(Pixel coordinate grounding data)
--------------------------------

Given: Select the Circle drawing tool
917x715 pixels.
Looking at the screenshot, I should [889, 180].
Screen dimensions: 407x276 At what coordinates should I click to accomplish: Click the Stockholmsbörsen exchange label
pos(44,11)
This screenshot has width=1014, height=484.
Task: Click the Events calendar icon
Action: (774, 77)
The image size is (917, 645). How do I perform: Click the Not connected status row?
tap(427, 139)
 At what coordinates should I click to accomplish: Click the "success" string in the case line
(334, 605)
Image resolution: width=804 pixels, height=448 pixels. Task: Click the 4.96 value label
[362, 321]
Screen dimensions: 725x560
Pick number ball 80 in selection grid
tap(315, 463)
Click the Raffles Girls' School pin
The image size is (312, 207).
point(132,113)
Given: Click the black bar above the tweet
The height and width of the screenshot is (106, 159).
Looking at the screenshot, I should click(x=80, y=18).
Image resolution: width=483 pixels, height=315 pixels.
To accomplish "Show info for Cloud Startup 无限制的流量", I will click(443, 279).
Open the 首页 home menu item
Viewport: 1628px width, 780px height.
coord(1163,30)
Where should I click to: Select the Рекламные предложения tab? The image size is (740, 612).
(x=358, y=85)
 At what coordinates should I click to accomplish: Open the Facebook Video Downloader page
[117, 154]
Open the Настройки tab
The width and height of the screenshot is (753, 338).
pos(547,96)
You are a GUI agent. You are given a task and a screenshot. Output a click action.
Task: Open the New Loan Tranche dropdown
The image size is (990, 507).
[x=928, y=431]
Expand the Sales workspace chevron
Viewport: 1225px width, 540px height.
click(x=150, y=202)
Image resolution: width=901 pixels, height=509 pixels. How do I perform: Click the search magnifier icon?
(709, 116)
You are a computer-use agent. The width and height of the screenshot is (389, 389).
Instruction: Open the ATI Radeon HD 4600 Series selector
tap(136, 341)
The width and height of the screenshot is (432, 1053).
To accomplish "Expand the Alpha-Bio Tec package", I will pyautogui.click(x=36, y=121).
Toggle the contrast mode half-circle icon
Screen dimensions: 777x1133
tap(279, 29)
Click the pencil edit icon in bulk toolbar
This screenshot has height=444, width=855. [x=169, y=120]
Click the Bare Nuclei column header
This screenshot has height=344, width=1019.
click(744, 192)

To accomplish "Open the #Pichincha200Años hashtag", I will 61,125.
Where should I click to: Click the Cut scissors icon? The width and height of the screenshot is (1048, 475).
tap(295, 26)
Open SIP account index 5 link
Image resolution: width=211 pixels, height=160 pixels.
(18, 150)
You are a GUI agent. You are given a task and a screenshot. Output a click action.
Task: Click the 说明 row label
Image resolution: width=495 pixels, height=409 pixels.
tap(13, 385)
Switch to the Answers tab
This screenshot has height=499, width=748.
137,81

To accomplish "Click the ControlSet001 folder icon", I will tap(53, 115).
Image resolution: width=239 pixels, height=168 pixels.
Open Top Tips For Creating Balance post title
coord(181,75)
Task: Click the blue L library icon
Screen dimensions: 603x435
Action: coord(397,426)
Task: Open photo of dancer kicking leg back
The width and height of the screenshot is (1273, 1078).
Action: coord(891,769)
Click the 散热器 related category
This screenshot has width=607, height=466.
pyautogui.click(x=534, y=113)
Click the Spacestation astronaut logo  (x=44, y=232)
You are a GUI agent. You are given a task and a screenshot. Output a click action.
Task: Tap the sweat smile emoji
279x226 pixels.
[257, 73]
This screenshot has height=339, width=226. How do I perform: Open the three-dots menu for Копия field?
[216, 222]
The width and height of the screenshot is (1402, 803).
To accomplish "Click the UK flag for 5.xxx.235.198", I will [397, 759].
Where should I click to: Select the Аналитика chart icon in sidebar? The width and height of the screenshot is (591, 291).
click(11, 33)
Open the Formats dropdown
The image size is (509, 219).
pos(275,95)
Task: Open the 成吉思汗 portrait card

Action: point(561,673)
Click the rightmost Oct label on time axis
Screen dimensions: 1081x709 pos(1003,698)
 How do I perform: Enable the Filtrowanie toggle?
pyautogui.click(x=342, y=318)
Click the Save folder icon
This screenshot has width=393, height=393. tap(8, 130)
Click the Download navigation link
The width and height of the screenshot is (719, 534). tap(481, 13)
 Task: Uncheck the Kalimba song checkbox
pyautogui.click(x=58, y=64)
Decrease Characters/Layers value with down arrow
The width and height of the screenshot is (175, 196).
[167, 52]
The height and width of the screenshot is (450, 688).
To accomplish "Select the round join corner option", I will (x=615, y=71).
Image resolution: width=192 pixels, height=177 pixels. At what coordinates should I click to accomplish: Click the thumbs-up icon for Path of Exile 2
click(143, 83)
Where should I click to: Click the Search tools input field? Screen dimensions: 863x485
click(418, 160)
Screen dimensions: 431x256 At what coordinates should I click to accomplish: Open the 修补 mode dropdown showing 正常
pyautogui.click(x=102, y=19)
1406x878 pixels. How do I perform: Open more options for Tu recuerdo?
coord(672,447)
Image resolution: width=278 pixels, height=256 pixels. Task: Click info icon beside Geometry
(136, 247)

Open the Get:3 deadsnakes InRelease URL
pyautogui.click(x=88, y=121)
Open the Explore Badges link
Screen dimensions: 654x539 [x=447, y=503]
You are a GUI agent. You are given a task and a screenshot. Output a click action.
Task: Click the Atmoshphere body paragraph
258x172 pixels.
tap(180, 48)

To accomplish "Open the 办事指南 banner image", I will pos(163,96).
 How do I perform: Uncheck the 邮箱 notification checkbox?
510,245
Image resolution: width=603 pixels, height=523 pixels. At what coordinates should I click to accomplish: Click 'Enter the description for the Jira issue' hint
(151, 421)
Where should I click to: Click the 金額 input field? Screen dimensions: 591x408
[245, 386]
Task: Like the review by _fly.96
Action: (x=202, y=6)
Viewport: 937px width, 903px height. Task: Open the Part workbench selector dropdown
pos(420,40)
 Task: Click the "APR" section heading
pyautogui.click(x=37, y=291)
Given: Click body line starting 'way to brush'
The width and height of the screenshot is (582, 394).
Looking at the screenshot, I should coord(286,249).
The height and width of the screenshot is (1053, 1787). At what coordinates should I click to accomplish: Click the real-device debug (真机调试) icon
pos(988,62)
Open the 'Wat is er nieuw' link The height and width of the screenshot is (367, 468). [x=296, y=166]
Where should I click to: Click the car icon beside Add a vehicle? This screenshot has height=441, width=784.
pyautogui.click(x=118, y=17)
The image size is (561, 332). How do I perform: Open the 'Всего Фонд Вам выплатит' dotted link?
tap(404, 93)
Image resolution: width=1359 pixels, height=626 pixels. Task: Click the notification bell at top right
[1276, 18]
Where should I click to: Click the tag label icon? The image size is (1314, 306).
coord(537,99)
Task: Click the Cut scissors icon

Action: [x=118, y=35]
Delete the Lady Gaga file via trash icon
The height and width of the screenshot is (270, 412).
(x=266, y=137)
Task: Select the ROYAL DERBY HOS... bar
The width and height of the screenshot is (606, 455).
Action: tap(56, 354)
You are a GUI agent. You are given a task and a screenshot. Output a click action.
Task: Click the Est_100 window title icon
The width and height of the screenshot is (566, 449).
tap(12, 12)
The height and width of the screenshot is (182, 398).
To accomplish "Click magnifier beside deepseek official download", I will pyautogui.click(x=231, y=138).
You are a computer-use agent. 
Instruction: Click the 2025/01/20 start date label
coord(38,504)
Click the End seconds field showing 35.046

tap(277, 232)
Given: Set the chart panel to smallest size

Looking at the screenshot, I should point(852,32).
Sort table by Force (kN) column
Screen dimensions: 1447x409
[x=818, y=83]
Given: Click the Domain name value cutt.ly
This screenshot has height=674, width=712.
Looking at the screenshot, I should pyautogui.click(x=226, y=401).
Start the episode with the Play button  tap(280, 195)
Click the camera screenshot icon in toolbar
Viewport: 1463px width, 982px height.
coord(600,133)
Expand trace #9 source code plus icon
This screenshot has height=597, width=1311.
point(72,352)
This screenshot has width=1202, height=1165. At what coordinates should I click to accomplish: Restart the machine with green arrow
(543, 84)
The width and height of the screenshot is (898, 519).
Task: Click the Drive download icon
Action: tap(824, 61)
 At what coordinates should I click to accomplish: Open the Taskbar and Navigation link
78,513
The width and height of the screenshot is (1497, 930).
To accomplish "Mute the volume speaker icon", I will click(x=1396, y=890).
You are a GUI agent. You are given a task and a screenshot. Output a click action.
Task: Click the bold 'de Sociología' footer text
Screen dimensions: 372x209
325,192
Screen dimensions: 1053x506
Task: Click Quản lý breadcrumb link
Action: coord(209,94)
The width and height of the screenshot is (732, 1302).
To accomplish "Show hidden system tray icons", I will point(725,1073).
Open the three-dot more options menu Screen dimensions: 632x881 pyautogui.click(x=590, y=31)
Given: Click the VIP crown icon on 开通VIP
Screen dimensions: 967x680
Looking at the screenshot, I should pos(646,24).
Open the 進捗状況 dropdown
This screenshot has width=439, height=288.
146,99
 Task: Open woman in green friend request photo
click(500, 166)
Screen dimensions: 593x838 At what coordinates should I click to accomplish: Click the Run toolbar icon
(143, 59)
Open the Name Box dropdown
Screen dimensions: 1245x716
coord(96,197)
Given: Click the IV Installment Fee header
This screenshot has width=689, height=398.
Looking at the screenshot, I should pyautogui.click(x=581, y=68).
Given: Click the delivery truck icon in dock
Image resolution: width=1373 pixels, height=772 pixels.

--------------------------------

Repeat verbatim the opening run of entries, ending with the line that contains "Given: Click the black bar above the tweet".

Given: Select the Circle drawing tool
917x715 pixels.
Looking at the screenshot, I should [889, 180].
Screen dimensions: 407x276 At what coordinates should I click to accomplish: Click the Stockholmsbörsen exchange label
pos(44,11)
This screenshot has width=1014, height=484.
Task: Click the Events calendar icon
Action: (774, 77)
The image size is (917, 645). How do I perform: Click the Not connected status row?
tap(427, 139)
 At what coordinates should I click to accomplish: Click the "success" string in the case line
(334, 605)
Image resolution: width=804 pixels, height=448 pixels. Task: Click the 4.96 value label
[362, 321]
Screen dimensions: 725x560
Pick number ball 80 in selection grid
tap(315, 463)
Click the Raffles Girls' School pin
The image size is (312, 207).
point(132,113)
Given: Click the black bar above the tweet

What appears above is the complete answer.